Por Tomás Barrera (22 años), nieto de detenido desaparecido.
Recuerdo que cuando era niño preguntaba por mi abuelo, pues no sabía nada de él. Me generaba curiosidad porque mis compañeros sí tenían y hablaban de ellos. A mi papá hasta el día de hoy le cuesta hablar de él y de lo que pasó. Mi abuela, quien era mi figura materna, se mantenía en silencio, un silencio ensordecedor. Sin embargo, recuerdo muy bien haberla acompañado a reuniones donde se juntaba con otras mujeres que también llevaban una fotografía en blanco y negro colgada en el pecho. Al tiempo supe que el hombre de la foto era mi abuelo. Su nombre es José Guillermo Barrera Barrera, fue detenido en su casa en Curacaví cuando tenía 30 años y nunca más supimos de él.
Me acuerdo que el día que mi abuela me contó lo que realmente había pasado con su marido, yo no entendí mucho, pero mi instinto hizo que la abrazara y lloramos juntos. A partir de esa conversación nuestra relación fue mucho más íntima. Ella era una mujer luchadora y muy cálida. Lamentablemente falleció el año pasado y cuando miro sus fotos veo mucha tristeza en sus ojos, a pesar de eso nada la paralizó. Creo que esa misma tristeza cargamos hoy los nietos, pues la desaparición forzada no afecta solo a la persona desaparecida, es un trauma que traspasa las generaciones.
Yo siempre digo que en mi familia hubo un silencio permanente. Lo que pasó tras el golpe de Estado es un tema del que se habla muy poco. Sin embargo, recuerdo con nitidez cada 14 de marzo, día de la desaparición de mi abuelo, cuando nos reuníamos como familia simplemente a pensar en él. En la inocencia de niño, siempre me pregunté por qué había mucha tristeza ese día, siendo que generalmente nos juntábamos para reír y celebrar.
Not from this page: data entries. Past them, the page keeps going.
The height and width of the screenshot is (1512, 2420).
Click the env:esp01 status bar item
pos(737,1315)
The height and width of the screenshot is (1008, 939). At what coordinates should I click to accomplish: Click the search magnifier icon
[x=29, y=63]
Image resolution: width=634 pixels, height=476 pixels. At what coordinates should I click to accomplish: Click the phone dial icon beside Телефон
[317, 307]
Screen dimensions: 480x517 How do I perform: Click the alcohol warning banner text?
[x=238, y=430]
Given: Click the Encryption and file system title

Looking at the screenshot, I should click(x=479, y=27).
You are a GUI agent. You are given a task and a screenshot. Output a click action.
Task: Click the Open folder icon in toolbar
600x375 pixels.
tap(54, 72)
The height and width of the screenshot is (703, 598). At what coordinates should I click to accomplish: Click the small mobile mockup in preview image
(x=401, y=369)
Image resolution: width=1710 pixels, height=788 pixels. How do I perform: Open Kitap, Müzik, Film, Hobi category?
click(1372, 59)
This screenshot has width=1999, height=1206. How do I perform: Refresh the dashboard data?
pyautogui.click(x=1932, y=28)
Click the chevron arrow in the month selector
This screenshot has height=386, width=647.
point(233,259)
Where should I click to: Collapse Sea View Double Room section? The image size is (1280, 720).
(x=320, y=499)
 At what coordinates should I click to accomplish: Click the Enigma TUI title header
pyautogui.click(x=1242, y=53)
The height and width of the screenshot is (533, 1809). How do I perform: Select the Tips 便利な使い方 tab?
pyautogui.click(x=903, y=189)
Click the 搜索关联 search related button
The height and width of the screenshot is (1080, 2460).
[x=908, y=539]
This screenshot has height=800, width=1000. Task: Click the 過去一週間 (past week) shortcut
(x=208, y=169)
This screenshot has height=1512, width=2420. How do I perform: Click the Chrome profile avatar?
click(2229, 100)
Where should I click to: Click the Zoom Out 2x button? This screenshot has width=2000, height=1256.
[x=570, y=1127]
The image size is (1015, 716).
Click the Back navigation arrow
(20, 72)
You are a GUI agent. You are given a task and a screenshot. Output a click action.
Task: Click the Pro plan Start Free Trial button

Mi abuelo era el sustento económico de la casa. Ante su ausencia mi abuela tuvo que salir a trabajar, así que su tiempo lo dividía en eso, en la búsqueda de su marido y sus hijos. Creo que la segunda generación, es decir los hijos de las víctimas, quedaron muy solos.
Es imposible dejar de pensar dónde estará mi abuelo. Hay personas que recuerdan haberlo visto en diferentes centros de detención en Santiago. Los testimonios coinciden en que se le veía muy maltratado producto de las torturas. Ya han pasado casi 50 años, pero la necesidad de cumplir con el rito de ir al cementerio a dejarle flores sigue siempre vigente.
Lo que yo aprendí de la dictadura no fue necesariamente por lo que me contaron en mi familia, desde muy pequeño sentí interés por aprender y hacer algo para evitar que esos hechos vuelvan a ocurrir. A los 15 años me convertí en voluntario del Sitio de Memoria del Estadio Nacional, luego trabajé en el Museo de la Memoria y actualmente estoy en la Fundación Víctor Jara. Todo esto me ha ayudado a tener más empatía con mi familia y de esa forma poder entender sus silencios.
Actualmente tengo 22 años, pertenezco a la tercera generación de familiares de las víctimas y estudio Historia en la Universidad de Chile, lugar que me ha permitido coincidir con otros nietos de víctimas y desde allí construir espacios de contención que me han permitido sobrellevar todo de una mejor manera. El daño que generó la dictadura no es un dolor solo del pasado, mientras no encontremos a nuestros familiares la herida seguirá abierta.